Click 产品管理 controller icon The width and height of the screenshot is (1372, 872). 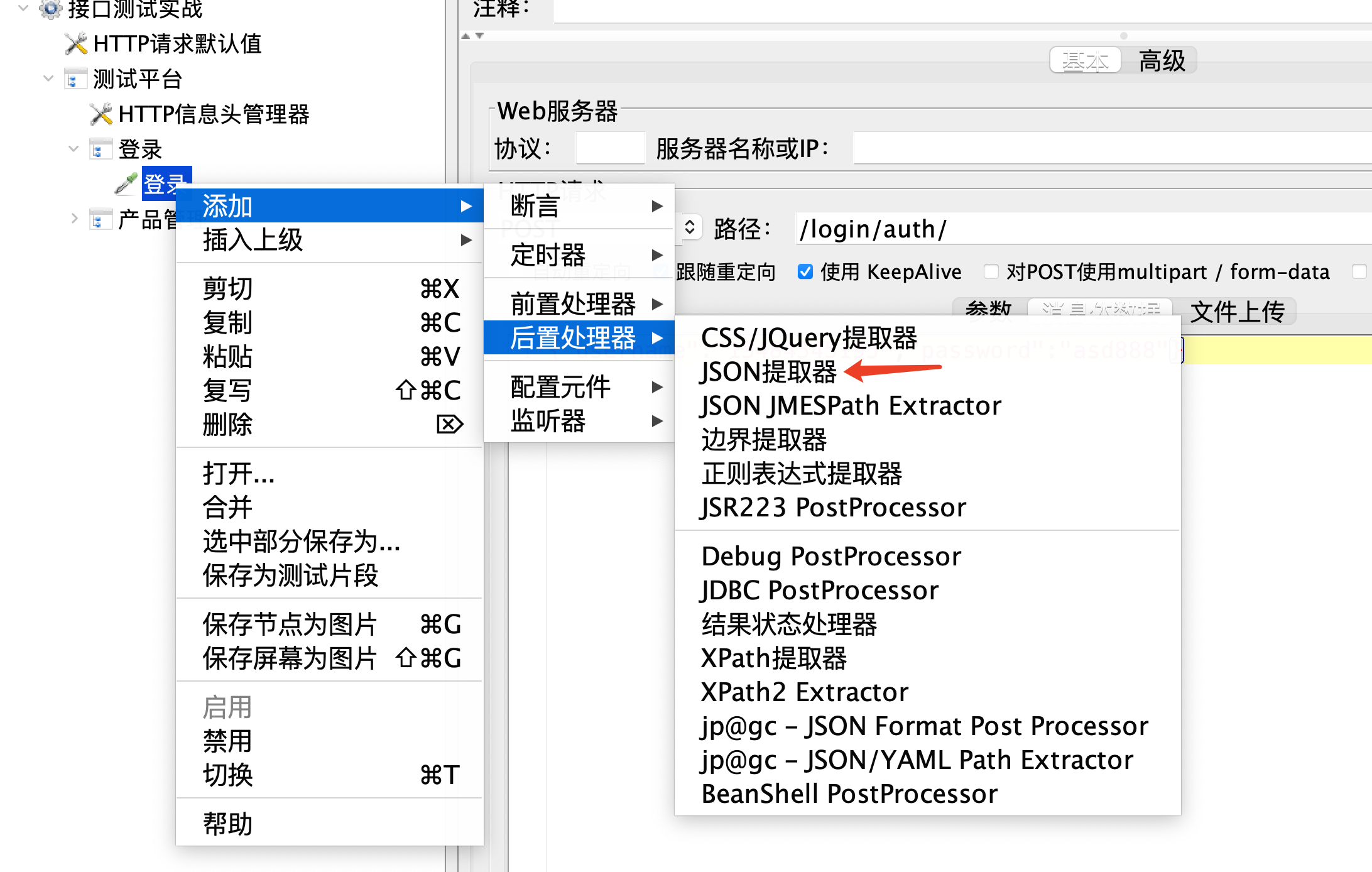coord(101,220)
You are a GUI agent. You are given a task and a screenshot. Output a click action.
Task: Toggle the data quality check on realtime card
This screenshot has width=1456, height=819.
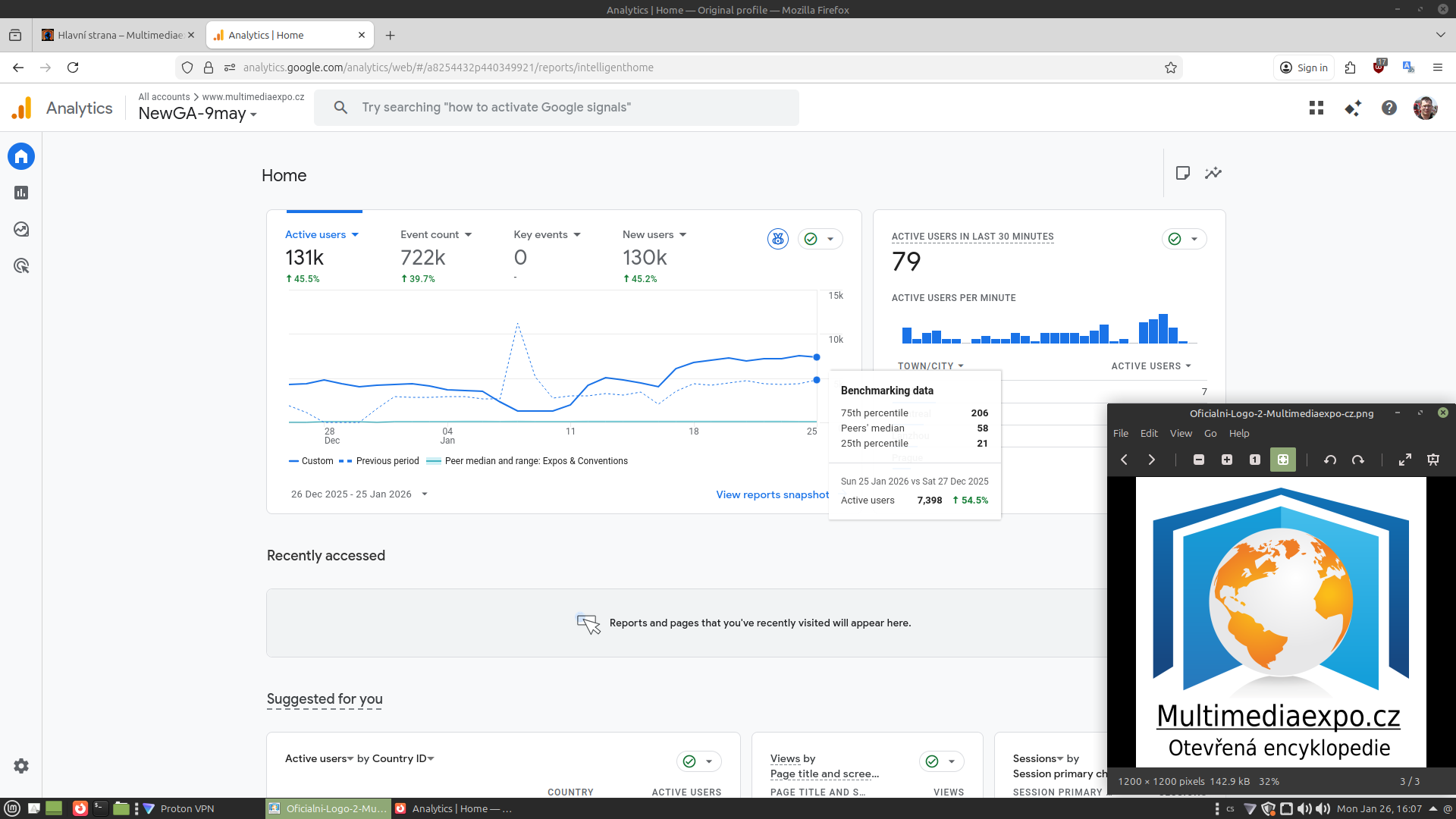(1175, 239)
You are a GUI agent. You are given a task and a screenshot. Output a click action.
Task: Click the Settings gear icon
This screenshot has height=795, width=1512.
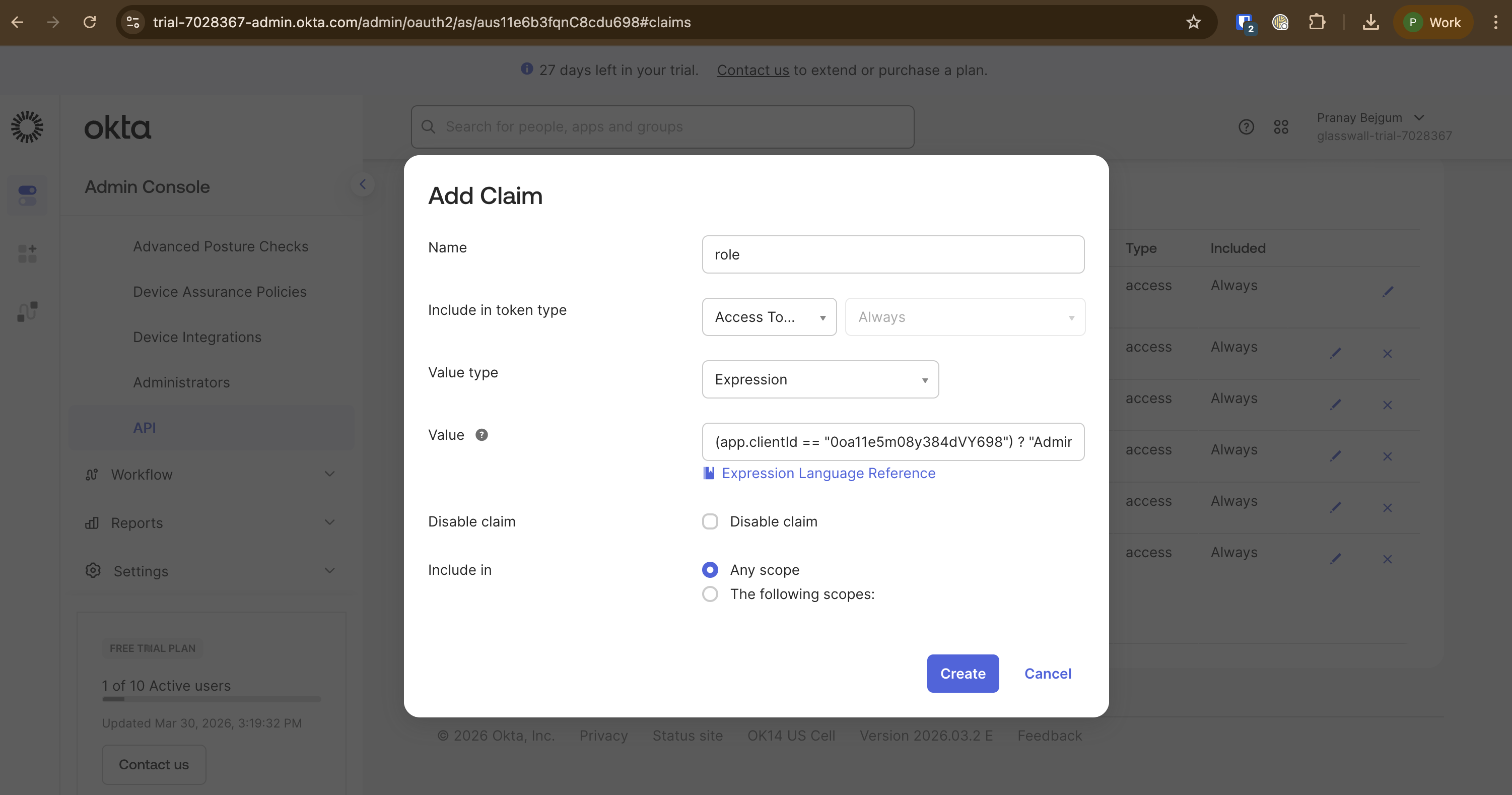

■ ■ ■ ■ ■

Reproduce the records above exactly, but only from the line containing "Task: Toggle the" through the last line, both included, and without any pictures.

Task: Toggle the data quality check on realtime card
This screenshot has width=1456, height=819.
(1175, 239)
You are a GUI agent. You are given a task and a screenshot. Output a click action.
Task: Click the Settings gear icon
This screenshot has height=795, width=1512.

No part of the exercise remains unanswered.